Les internes en médecine, après un stage de formation à Libourne (Gironde), allaient faire de la médecine de brousse dans des dispensaires de petites villes où l’on n’avait jamais vu d’Européens. Bien souvent d’ailleurs, nos « pioupious sans fusil » étaient les premiers Blancs que découvraient les enfants africains et les villageois, avec les dictées et le calcul. Généralement, ces missionnaires de la République apprenaient le lieu de leur affectation dans un local situé au lycée parisien Janson-de-Sailly, juste en face de la librairie où officiait, juste avant son martyre, Pierre Brossolette.

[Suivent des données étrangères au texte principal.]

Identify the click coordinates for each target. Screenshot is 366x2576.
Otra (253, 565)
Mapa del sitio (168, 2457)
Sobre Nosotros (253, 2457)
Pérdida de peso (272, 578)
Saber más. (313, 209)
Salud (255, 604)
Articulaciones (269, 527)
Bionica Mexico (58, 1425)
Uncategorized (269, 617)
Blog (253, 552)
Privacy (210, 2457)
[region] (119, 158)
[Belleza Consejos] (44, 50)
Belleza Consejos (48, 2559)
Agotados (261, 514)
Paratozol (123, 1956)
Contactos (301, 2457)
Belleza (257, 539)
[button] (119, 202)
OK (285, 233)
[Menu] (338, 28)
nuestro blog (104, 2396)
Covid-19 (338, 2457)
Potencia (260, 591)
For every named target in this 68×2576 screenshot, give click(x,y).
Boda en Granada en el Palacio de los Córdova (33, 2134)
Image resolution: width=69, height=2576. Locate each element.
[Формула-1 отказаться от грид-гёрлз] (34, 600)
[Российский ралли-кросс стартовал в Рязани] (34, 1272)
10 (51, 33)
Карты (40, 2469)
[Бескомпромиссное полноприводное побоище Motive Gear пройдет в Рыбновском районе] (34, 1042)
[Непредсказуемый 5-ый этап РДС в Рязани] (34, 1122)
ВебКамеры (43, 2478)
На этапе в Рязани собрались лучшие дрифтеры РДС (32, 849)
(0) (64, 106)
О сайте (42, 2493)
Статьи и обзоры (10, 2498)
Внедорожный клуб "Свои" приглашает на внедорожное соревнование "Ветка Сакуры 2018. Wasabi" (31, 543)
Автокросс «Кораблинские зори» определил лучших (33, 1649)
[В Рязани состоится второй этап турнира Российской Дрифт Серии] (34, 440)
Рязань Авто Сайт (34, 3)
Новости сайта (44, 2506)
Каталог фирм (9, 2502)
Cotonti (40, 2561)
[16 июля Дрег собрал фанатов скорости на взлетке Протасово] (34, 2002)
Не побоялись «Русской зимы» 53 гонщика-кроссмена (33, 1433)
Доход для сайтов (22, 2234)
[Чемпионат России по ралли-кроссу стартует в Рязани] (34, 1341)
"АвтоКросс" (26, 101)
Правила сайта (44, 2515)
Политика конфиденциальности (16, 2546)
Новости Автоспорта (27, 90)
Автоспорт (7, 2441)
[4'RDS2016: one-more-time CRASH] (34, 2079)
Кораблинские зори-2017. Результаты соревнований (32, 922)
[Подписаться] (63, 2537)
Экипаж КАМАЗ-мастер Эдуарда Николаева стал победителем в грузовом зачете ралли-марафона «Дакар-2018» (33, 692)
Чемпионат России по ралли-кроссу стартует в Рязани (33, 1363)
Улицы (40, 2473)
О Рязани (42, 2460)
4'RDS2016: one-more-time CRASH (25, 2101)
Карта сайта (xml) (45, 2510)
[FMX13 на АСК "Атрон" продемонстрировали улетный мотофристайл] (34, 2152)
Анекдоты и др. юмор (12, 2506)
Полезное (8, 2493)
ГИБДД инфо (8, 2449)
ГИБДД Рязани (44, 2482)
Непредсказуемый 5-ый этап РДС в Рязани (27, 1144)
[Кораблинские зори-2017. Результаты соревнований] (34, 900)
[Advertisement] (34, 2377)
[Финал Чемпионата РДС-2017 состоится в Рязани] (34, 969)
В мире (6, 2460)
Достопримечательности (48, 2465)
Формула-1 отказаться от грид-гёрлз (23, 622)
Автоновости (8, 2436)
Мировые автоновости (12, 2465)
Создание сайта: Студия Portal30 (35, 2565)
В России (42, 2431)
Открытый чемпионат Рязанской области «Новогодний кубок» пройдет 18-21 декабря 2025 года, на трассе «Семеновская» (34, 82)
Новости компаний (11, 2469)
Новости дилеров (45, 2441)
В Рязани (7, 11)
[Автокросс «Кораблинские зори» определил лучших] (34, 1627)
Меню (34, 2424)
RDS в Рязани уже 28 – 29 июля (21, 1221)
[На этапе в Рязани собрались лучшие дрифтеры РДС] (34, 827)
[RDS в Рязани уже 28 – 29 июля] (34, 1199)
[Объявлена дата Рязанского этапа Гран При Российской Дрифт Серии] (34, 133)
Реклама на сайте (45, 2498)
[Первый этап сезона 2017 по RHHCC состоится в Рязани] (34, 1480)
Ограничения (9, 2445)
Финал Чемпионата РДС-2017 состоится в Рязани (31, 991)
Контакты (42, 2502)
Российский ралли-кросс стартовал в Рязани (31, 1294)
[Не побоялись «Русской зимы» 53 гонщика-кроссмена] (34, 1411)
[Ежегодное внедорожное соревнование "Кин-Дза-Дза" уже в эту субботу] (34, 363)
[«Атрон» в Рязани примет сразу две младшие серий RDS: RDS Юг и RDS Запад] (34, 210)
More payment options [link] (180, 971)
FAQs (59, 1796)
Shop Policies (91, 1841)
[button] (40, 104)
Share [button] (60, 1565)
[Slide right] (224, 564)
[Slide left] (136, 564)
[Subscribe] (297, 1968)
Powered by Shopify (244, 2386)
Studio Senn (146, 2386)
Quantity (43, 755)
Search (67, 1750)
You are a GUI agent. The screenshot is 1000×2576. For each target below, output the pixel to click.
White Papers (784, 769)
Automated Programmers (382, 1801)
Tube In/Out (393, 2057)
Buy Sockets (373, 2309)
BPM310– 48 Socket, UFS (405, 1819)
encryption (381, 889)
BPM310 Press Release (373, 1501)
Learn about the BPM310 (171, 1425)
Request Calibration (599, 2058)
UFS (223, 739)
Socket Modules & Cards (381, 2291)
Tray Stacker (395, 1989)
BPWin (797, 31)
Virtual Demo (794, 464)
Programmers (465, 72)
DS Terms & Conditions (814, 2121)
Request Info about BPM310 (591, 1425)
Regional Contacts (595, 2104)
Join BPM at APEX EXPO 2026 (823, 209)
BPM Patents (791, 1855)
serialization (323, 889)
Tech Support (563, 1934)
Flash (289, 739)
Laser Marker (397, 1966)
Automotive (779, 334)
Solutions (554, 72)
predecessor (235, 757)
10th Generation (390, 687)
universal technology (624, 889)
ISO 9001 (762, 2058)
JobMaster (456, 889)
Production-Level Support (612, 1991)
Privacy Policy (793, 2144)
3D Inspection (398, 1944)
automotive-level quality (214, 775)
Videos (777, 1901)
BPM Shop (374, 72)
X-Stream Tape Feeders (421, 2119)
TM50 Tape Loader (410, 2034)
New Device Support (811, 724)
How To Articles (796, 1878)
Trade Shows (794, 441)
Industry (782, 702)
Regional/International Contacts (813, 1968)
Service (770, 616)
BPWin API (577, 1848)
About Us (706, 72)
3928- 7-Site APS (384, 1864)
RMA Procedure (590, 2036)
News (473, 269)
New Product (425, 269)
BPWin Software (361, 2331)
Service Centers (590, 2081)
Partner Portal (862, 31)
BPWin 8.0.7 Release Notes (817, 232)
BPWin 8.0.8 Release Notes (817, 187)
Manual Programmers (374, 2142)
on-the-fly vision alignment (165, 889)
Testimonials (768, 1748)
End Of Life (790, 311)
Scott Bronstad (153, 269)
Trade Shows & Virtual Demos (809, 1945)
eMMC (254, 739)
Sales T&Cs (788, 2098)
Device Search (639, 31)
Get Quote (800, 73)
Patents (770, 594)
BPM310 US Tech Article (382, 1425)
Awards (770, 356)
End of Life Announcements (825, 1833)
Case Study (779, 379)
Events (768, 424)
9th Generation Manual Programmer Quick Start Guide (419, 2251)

On pourrait ajouter à ce service civil indissociable du service militaire les postes prestigieux de professeur de droit ou de médecine réservés aux jeunes agrégés. On enseignait le droit public à Yaoundé ou la chirurgie à Dakar avec une rémunération confortable. Un juriste « faisait du CFA » à Abidjan, disaient les méchantes langues, et revenait en France avec une Mercedes. A l’inverse, les coopérants du service national avaient une modeste rétribution qui rendait leur compétence peu coûteuse pour la France et quasi gratuite pour les pays d’accueil.

Un souvenir émouvant

Entre 1960 et 1997, presque deux générations d’Africains francophones ont été formées par des enseignants venus de l’ancien pays colonisateur, et certains en gardent un souvenir émouvant, comme également des Asiatiques de l’ancienne Indochine. Ces jeunes coopérants étaient d’ailleurs souvent anticolonialistes et antimilitaristes, un peu comme leurs homologues américains de l’US Aid et du Peace Corps, créé par Kennedy et toujours en activité.

Il convient toutefois de ne pas idéaliser cette coopération qui avait déjà perdu en 1997 une large partie de ses effectifs parallèlement au déclin du service militaire. De plus, dans une période marquée par de nombreux coups d’Etat militaires ou de révolutions socialistes, les conditions d’exercer du métier de coopérant étaient parfois aléatoires et intermittentes. Et l’ignorance des langues et civilisations locales rendait le travail de certains enseignants délicats. On peut sourire de la ridicule formule « Nos ancêtres les Gaulois » appliquée à des Peul ou des Bantou, mais on voit mal l’instituteur français parlant en fon ou en gon des rois Toffa 1er ou Béhanzin du Dahomey.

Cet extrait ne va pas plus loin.